> Task instructions: Each line, starting at the one with "Given: Jump to" and running to the end of the data below, is to be set down again exactly, both ends included; leave pictures out.

(Collected data)
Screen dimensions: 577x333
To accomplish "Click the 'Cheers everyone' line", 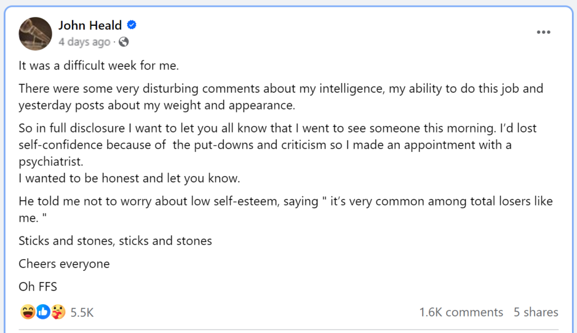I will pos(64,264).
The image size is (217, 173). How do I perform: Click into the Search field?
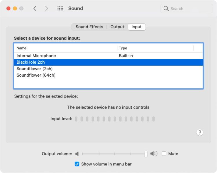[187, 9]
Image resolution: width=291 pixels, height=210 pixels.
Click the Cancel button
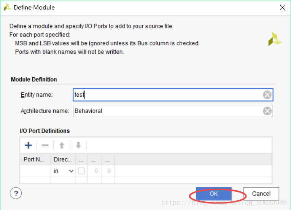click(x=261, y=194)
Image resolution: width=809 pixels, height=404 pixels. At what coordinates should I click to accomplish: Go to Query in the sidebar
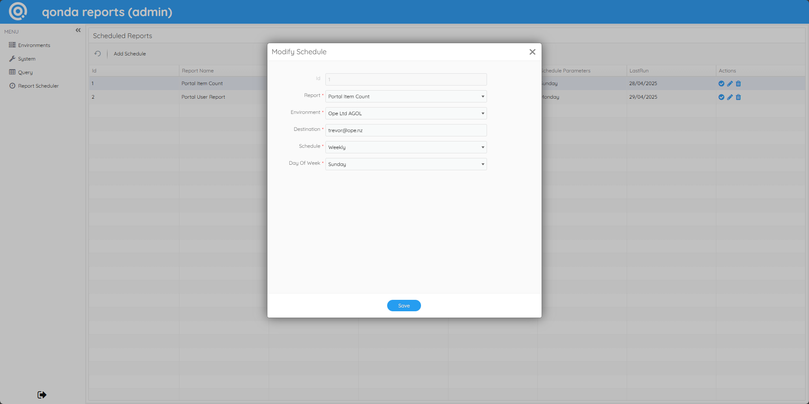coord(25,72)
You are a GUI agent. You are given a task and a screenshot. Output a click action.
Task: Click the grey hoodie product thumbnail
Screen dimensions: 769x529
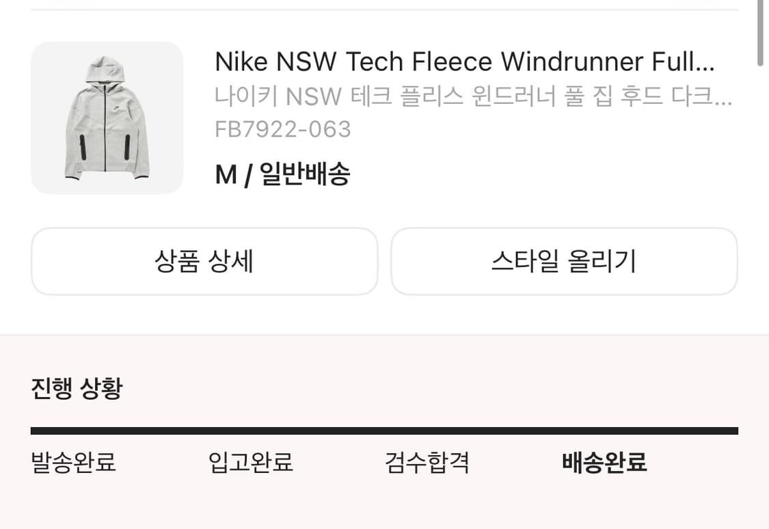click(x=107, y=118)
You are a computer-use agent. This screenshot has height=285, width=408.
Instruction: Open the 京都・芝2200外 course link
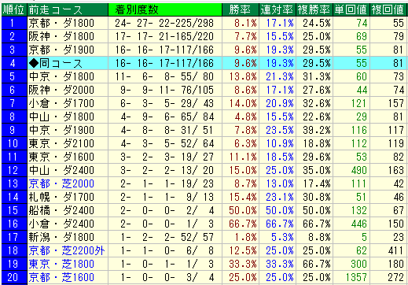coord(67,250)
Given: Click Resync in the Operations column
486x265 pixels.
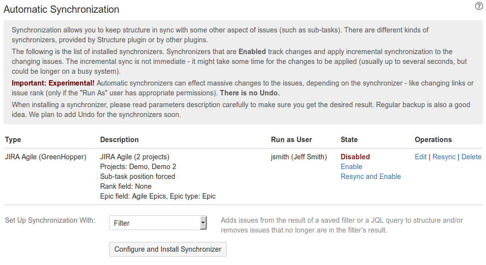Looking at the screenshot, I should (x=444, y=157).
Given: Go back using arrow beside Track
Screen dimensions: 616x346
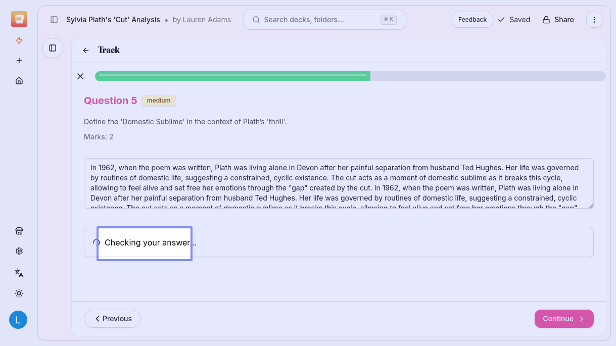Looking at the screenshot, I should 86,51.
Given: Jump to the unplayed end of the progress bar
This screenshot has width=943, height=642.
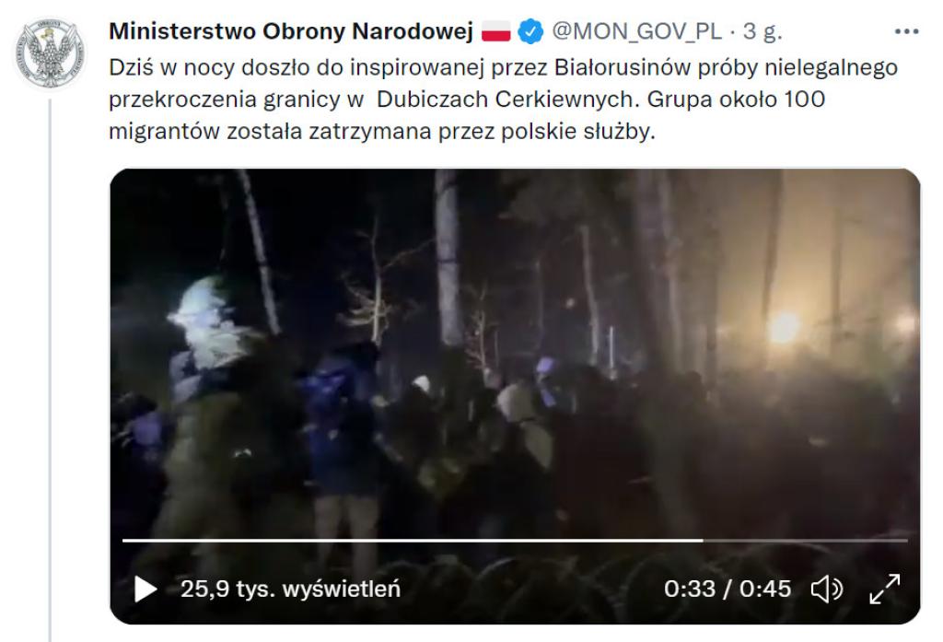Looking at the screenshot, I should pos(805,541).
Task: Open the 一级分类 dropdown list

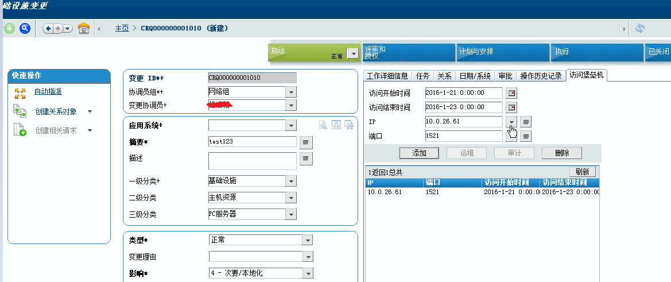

> Reply to the task:
Given: Jump to the unplayed end of the progress bar
This screenshot has width=943, height=642.
Looking at the screenshot, I should pos(805,541).
Task: Open the 一级分类 dropdown list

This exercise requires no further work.